Since I’ve worked in restaurants and learned about food and wine, I have come to realize that wine pairings are as old as the dust that comes out of the dining chairs at the Ritz. They are an antiquated idea that no longer applies to the average diner today. I usually suggest a nice bottle of wine to guests, rather than a flight of wines. I believe that guests can get more enjoyment out of a single bottle for the duration of their dining experience. Wine pairings often distract from the complex cuisine that is being served in today’s top restaurants.
I recently experienced two fine dining restaurants in Chicago, one for a friend’s birthday where we were allowed to bring our own bottles of wine. There were a total of 8 of us in attendance. We thought the appropriate 12 bottles of wine would do the trick.
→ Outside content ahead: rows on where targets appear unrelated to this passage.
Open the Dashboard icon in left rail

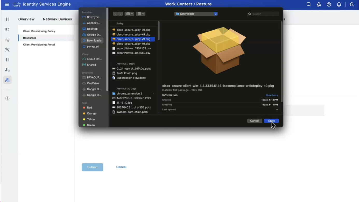(x=7, y=30)
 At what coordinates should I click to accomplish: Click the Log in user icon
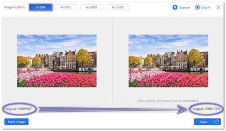pos(197,7)
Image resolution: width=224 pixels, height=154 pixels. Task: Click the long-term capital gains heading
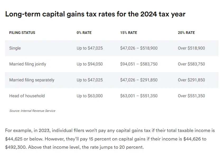pyautogui.click(x=95, y=14)
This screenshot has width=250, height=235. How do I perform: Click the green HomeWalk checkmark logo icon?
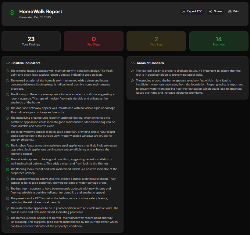click(12, 13)
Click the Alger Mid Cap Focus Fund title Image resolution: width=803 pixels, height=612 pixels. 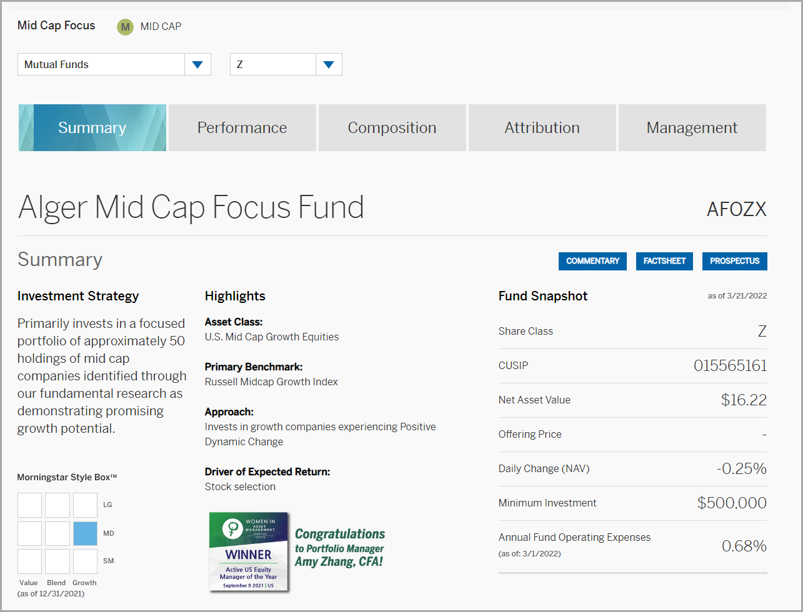[191, 207]
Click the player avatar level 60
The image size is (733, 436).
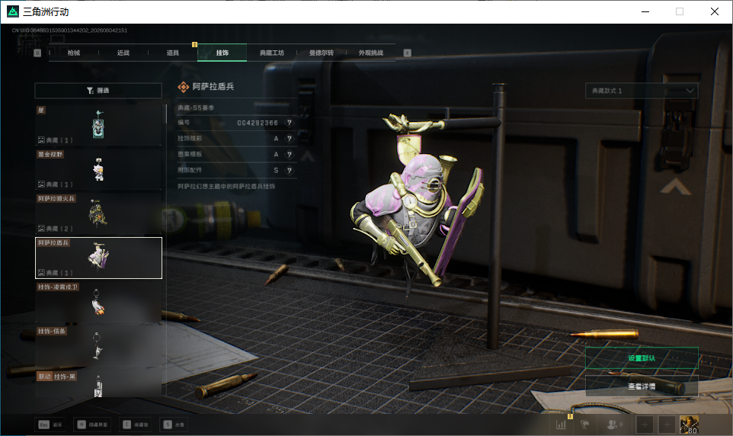pos(689,425)
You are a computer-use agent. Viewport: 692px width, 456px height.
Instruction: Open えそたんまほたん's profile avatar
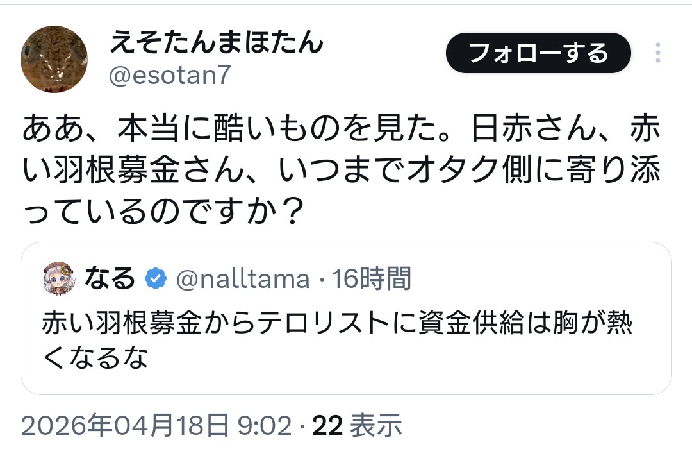tap(54, 59)
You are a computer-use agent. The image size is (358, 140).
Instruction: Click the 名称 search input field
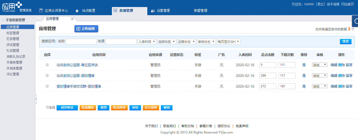pos(81,42)
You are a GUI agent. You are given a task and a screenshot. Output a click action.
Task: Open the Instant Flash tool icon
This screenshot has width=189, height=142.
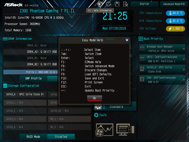click(125, 129)
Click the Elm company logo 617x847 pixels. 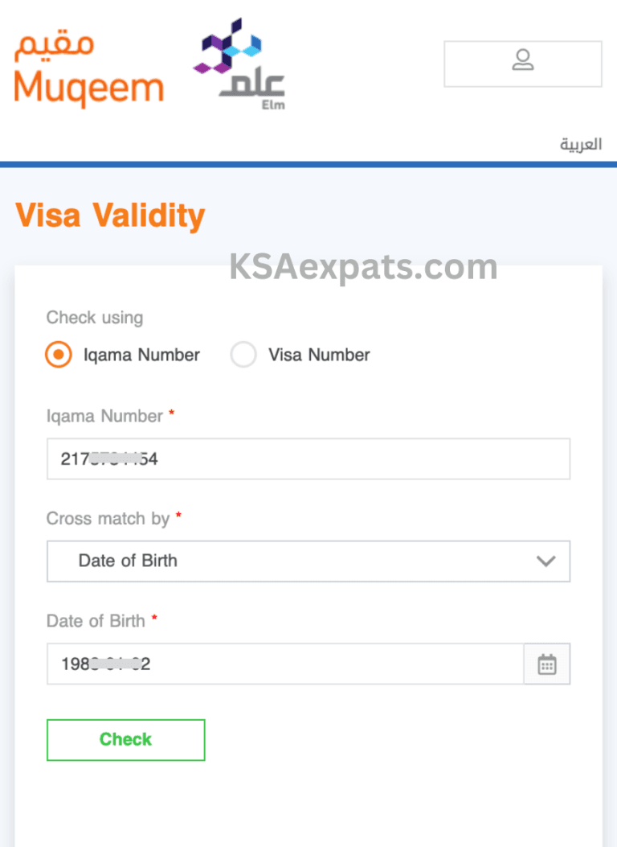pos(237,64)
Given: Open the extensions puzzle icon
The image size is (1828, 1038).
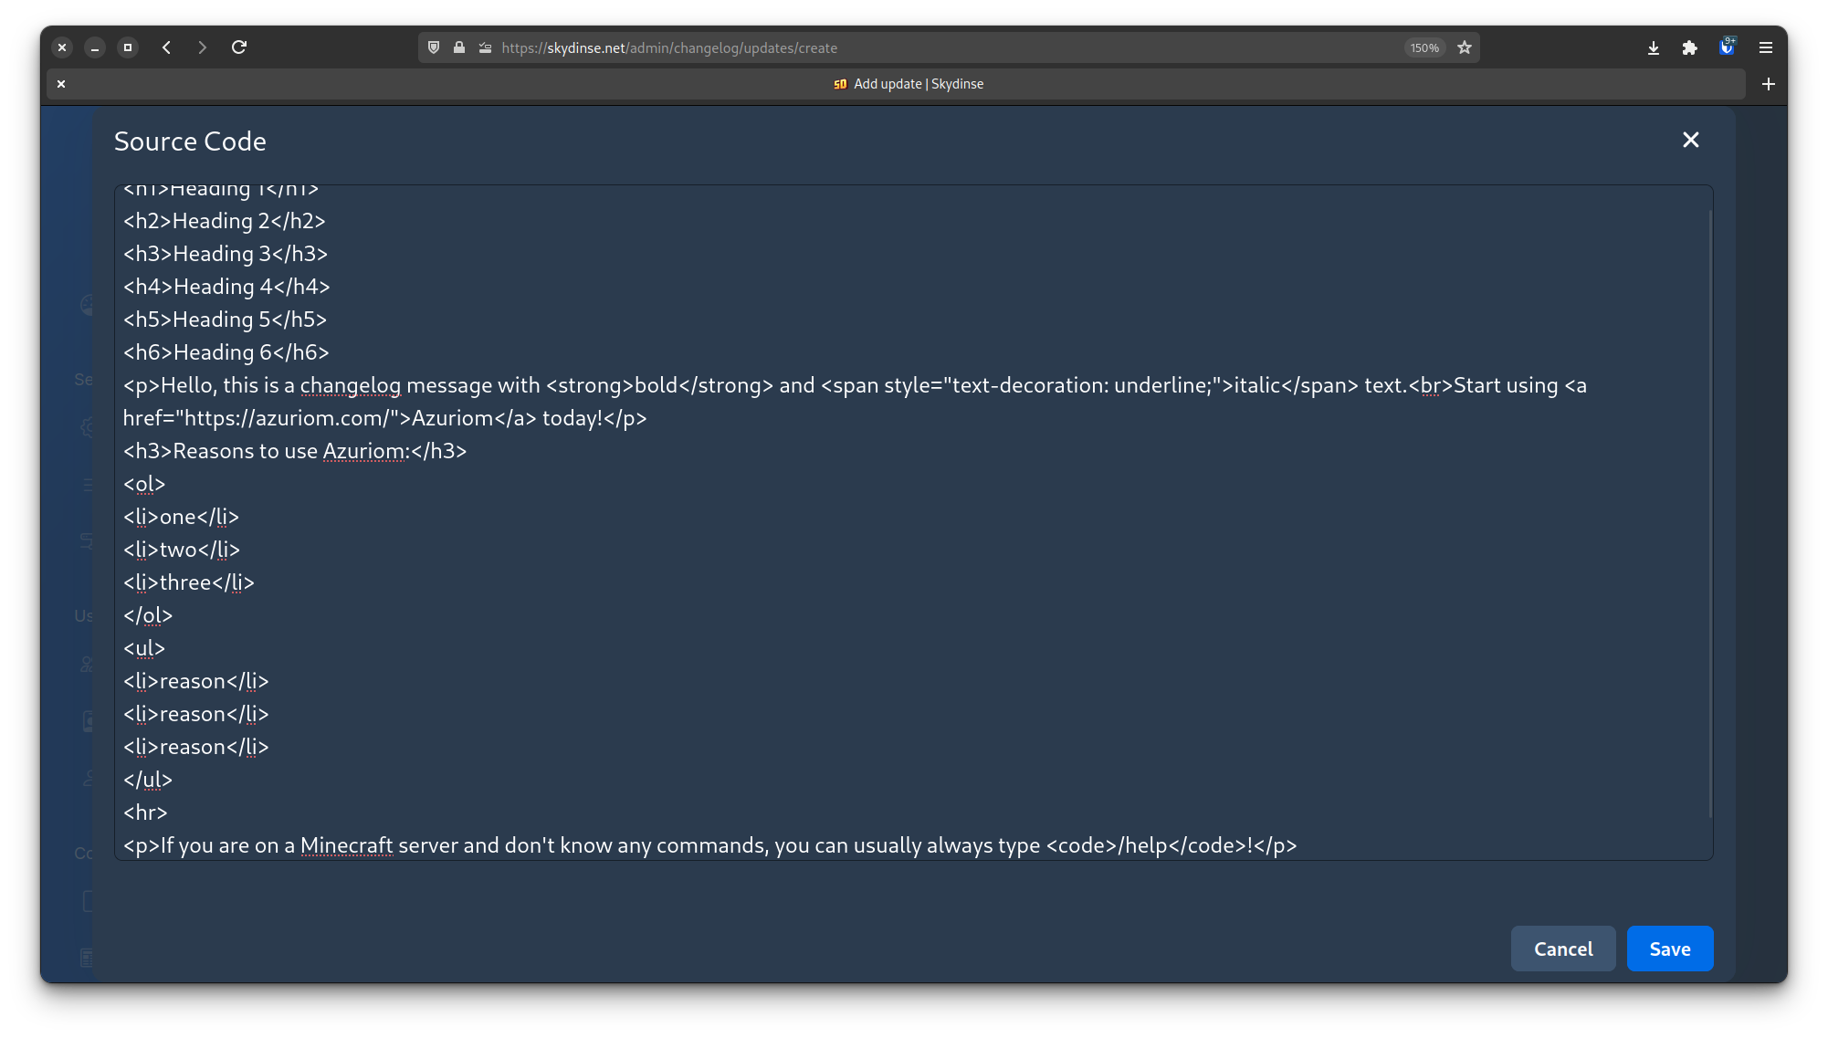Looking at the screenshot, I should [1689, 47].
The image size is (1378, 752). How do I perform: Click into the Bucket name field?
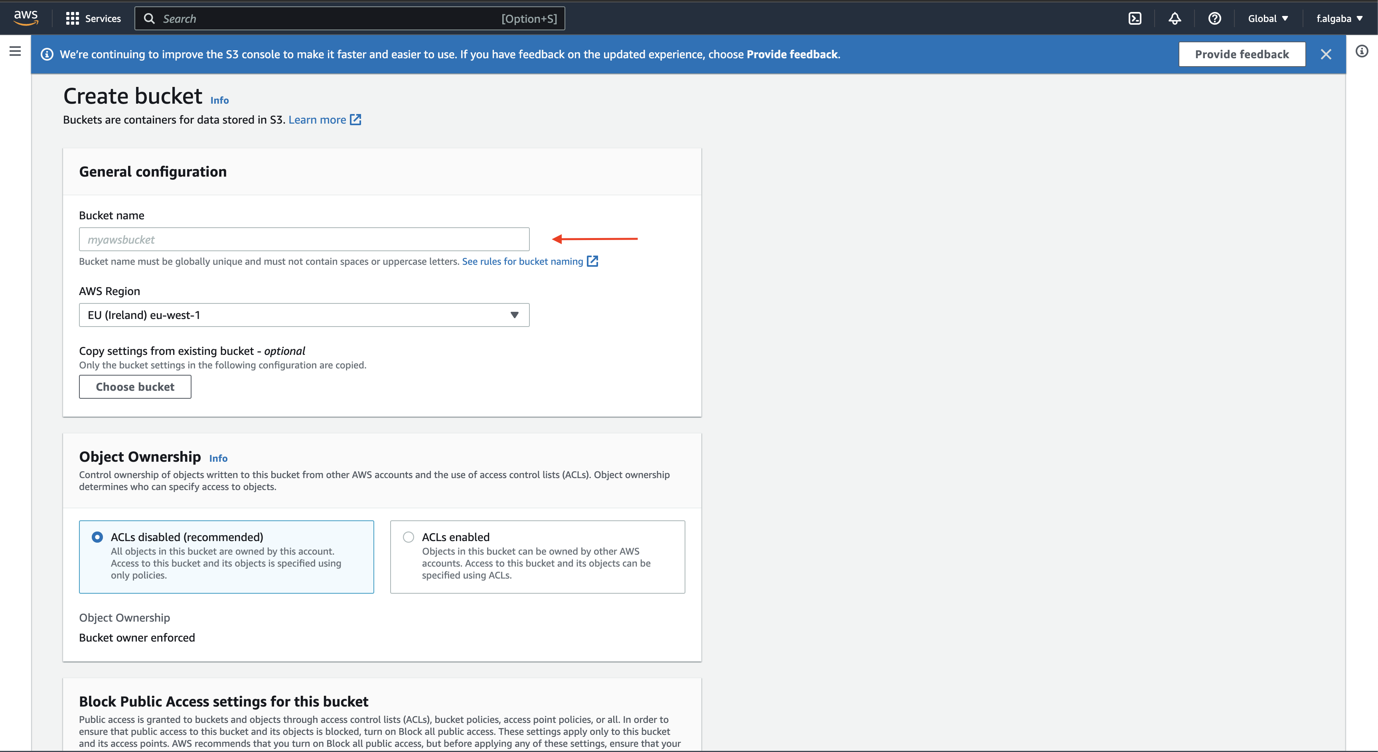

Meticulously studying the menu online and consulting with friends who had dined there recently, we brought several wines that would work.
The usual bottles of Champagne, Riesling, Chardonnays, Pinot Noirs, and other suspects, like older Cabernet Sauvignon, Barolo, Gewurztraminer, and dessert wines were available. We opened and poured the wines with each course as we pleased and attempted to decide which was the best pairing. The results were hit or miss. Even the lightest of wines did not stand up to the complex dishes, and the bolder wines overpowered other flavors.
In the end, we would have had more fun keeping it simple and staying with the Champagne throughout most of the meal, sneaking in one red and dessert wine.
At another occasion, the menu was specifically created to highlight the wines. There was too much attention to the dishes and somehow the wines were lost in the pairings.
At NoMI, we offer an à la carte menu , and occasionally a guest might request a tasting menu with wine pairings. I like to ask what they usually like to drink and pair accordingly because sometimes the menu is mostly white wine driven and the guest likes to drink red.
Other times when I approach tables for a wine order, I get a similar question, “What would you recommend to go with our food? We are having fish, pork, lobster and beef.”
They expect a magical bottle to pair with everything. If it were up to me, I would drink Riesling or Champagne with everything, except most people don’t want that.
Instead, I suggest “Mood Pairings,” wines that best fit the mood you are in when you eat. Would you eat something you are not in the mood for if you had the wine first? Realistically, the Sommelier has already put wines on the list that complement the menu, ambiance, and service of the restaurant.
I seek out boutique wineries, cult classics, and collectible European wines. Sure, some food and wine pairings are car crashes. But most of them work if you keep it simple.
A table will enjoy a really cool Zinfandel with a great story more then the suggested wine pairing from Dolcetto di Dolgiani. You could upsell a cult wine over the by-the glass pairing.
TRU restaurant in Chicago is offering a Sommelier Tasting Menu, where the food is not listed on the menu, only the wines to come. The Chef will send out the courses based on the Sommelier’s wine flight. The response has been overwhelming for them, learning that most of their diners are interested in the pairings, but also make their food decision based on the wines first.
I still have a great deal of love for matching great wines with food and experiment as much as I can. However, I want people to understand that pairing beverages with their food is done at almost every meal of your life. If you like Cinnamon Vanilla Coffee with scrambled eggs, beer with pizza, or have ever drunk whole milk with dinner, do you really care if a Chardonnay or Pinot Noir will pair best with your fish?